_EXERCISE GOAL_
Set down all of the data below word for word, leaving out the pictures.

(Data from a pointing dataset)
···

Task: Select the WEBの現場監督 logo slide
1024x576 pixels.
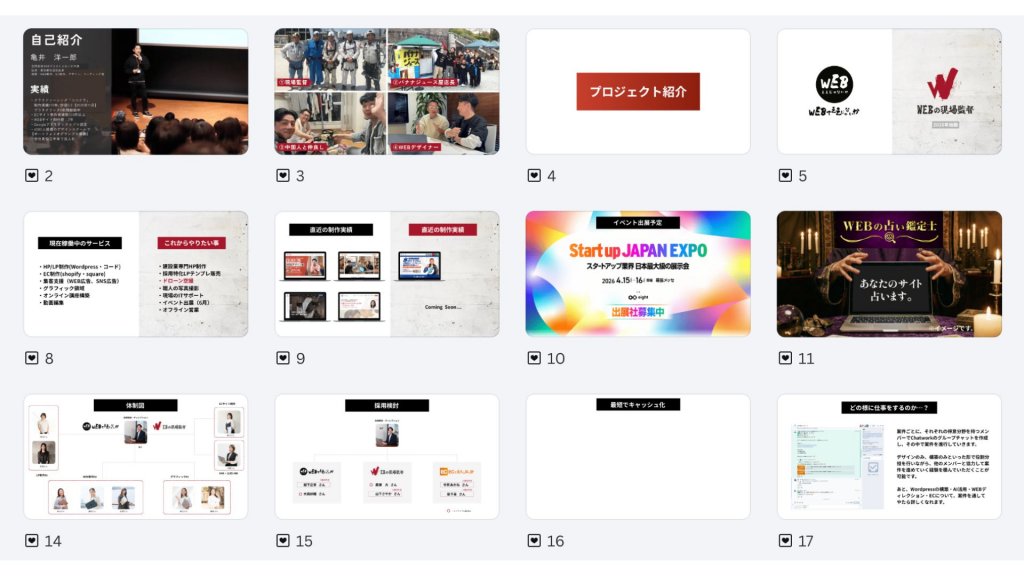Action: [889, 91]
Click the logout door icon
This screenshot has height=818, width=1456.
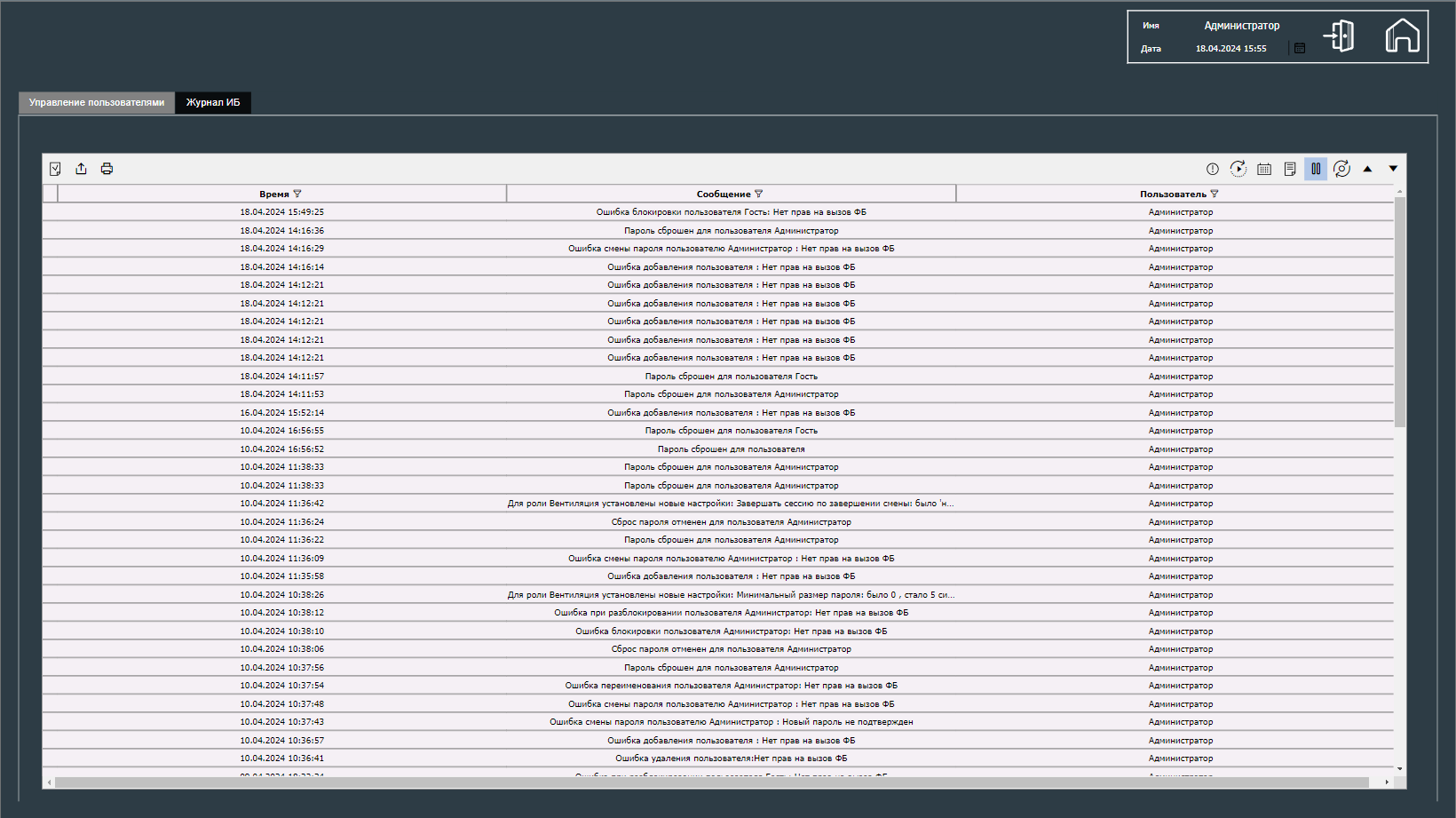click(1339, 36)
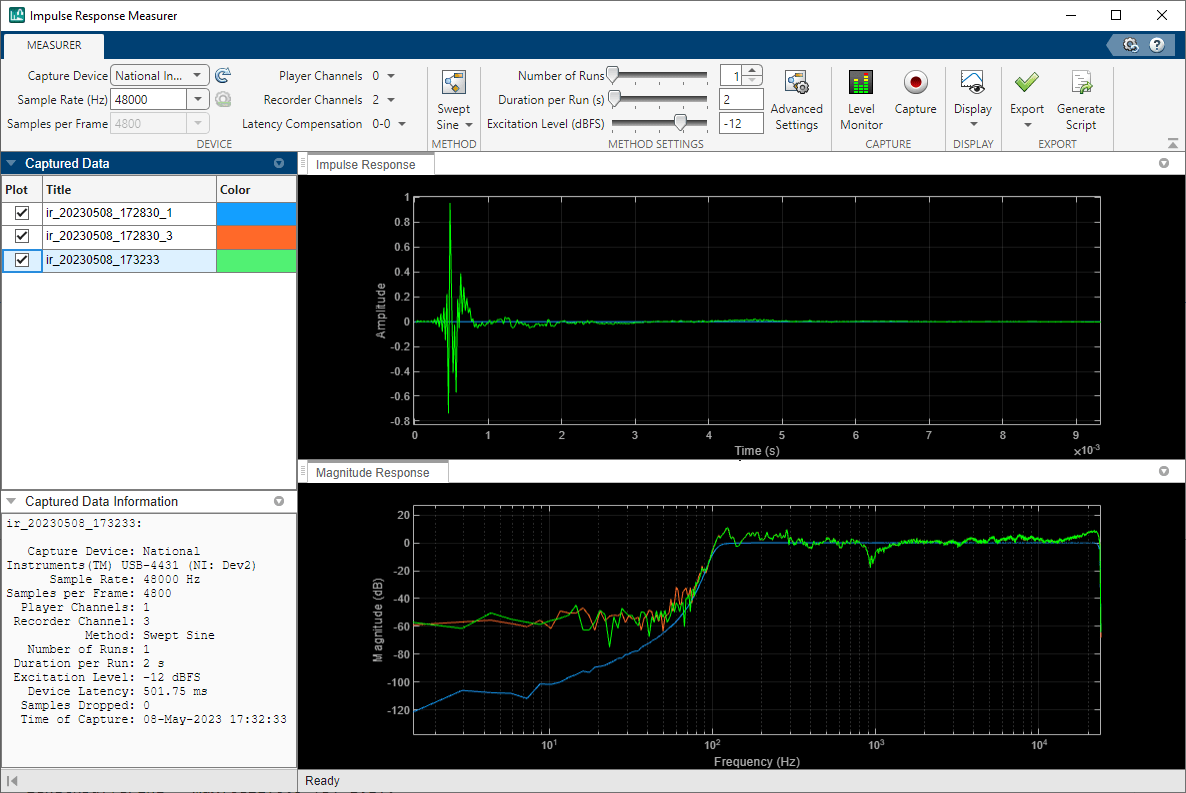Open the Display options menu

tap(972, 97)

···

_FINAL ANSWER_
Task: Select the WEBの現場監督 logo slide
1024x576 pixels.
Action: [889, 91]
Click the logout door icon
This screenshot has height=818, width=1456.
click(1339, 36)
Open the Display options menu

tap(972, 97)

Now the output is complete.